Have you ever looked at a bright light? At first, it may have been painful, but if you kept looking at it, your eyes adjusted and everything else seemed to disappear in the darkness? Ever think this experience would be a life lesson?
I've been having a difficult time lately focusing on God. It all started with not giving enough time to God in prayer. And when our relationship began to struggle, it became more difficult for me to live the life He asks me to live. It was harder to not be anxious about the future, harder to love in difficult situations, harder to keep my mind pure, and ultimately harder to stay away from the temptations of life. I was so frustrated with myself. I just kept falling short of what I was called to be. In the midst of this disappointment, I attended Catholic Underground (an amazing ministry in LA that starts with a holy hour and continues with some kind of artist "underground" in the basement of the Church).
During adoration of the Blessed Sacrament, the Church is dimmed and a spotlight is directed at the monstrance. At the particular location I (or rather God) had picked, the light hit perfectly on the metal to shine right into my eyes. At first, the blinding light hurt my eyes and I tried to avoid it, but then I realized that God was telling me something through this experience.
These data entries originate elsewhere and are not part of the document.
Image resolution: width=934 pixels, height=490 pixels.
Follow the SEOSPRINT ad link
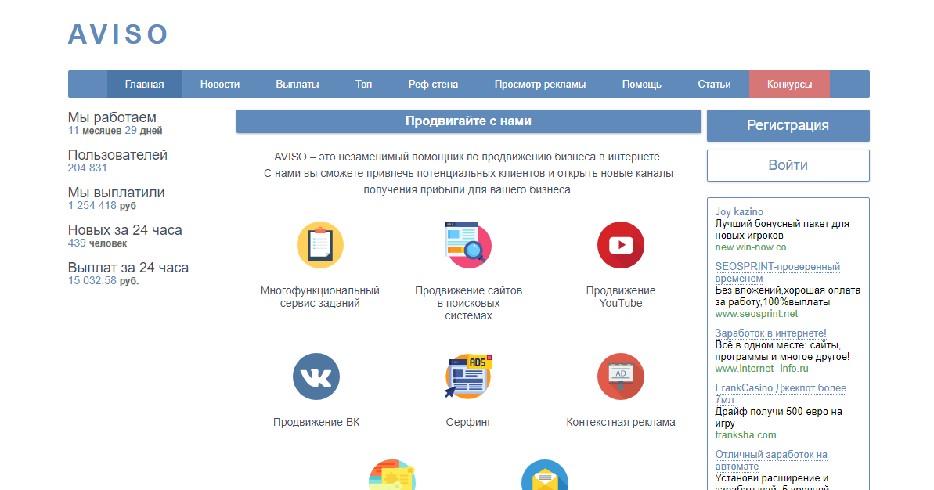click(777, 267)
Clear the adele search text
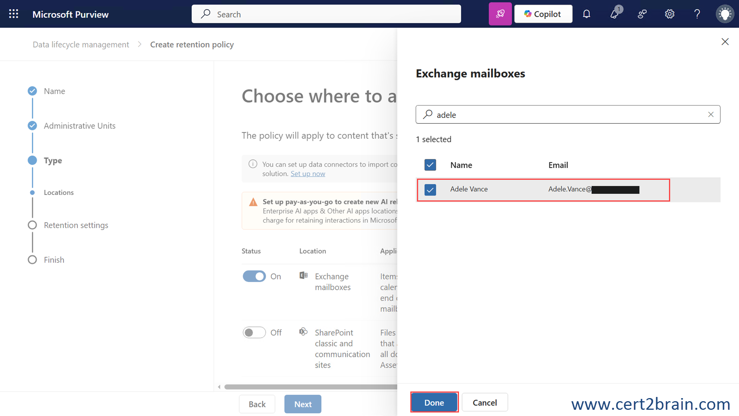 (x=711, y=114)
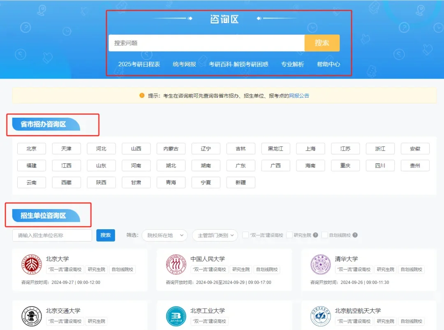Click the Peking University logo icon

click(31, 265)
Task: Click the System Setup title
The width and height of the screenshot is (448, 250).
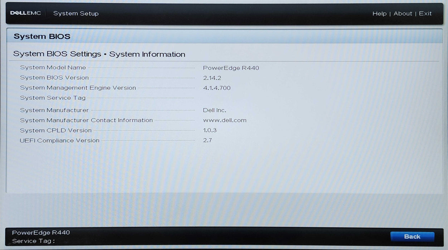Action: (x=76, y=13)
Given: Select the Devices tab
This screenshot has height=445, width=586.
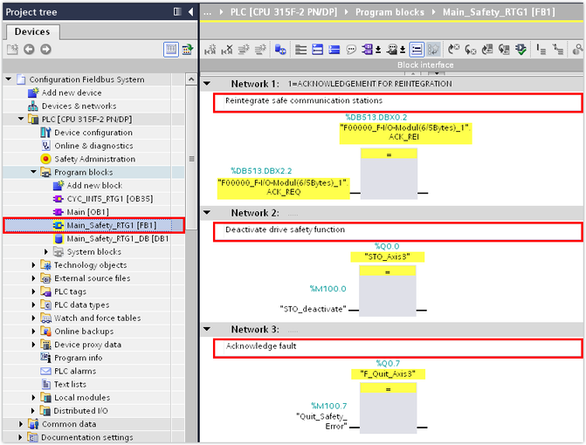Looking at the screenshot, I should tap(33, 31).
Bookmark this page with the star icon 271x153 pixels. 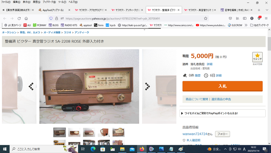pyautogui.click(x=206, y=18)
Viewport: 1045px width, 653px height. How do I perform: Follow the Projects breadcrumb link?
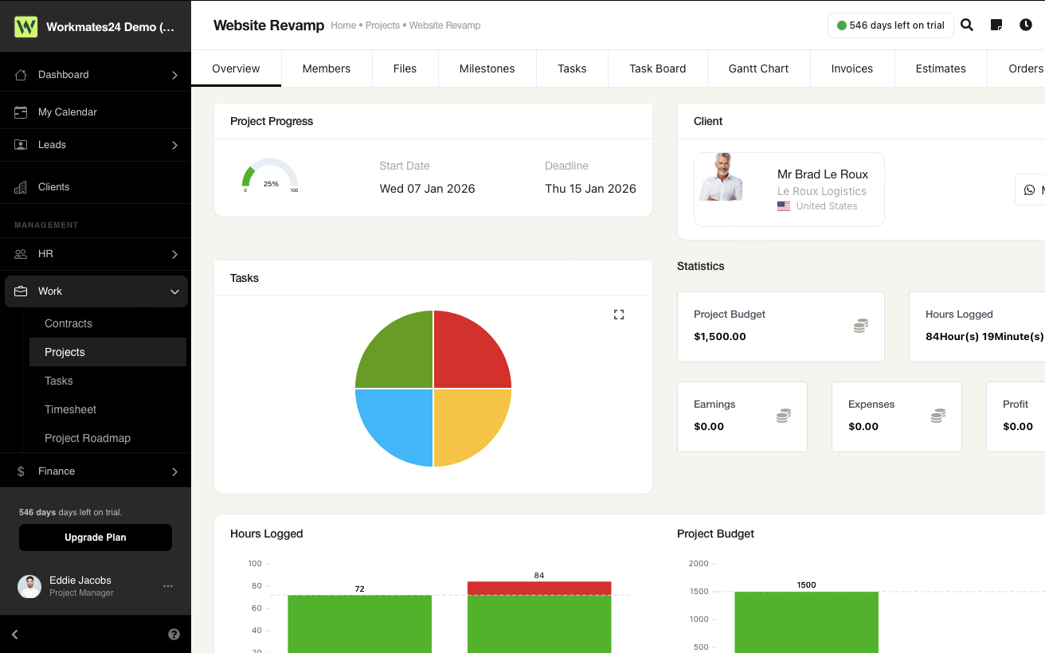coord(382,25)
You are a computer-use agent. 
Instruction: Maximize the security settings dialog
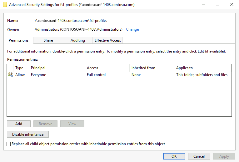(217, 5)
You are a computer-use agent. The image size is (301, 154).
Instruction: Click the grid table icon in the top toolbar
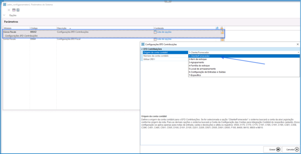point(18,10)
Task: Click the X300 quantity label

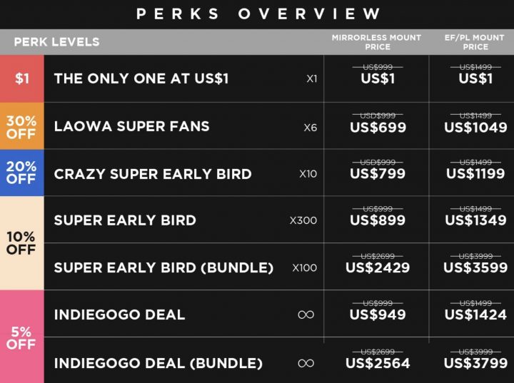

So many times in life, we get so distracted by everything and start stumbling along our path so much that we forget how to keep moving forward after we keep falling. Jesus was showing me that if I would only focus on Him, everything else wouldn't be so difficult. That the more I focused on Him, the more I would adjust and get used to focusing on Him. That if I'd only keep my eyes on Him, soon I wouldn't even be able to see the temptations that were in the darkness anymore. Just like focusing on the light made all that was out of it's path disappear, so would focusing on Christ make everything not in the path to Christ fade and disappear. He was showing me that it wouldn't be so difficult, I just needed to put my spiritual blinders on and focus on Christ!
As I began to re-center on Christ in my life, it wasn't long before everything that was distracting me in the shadows faded away into the darkness and disappeared.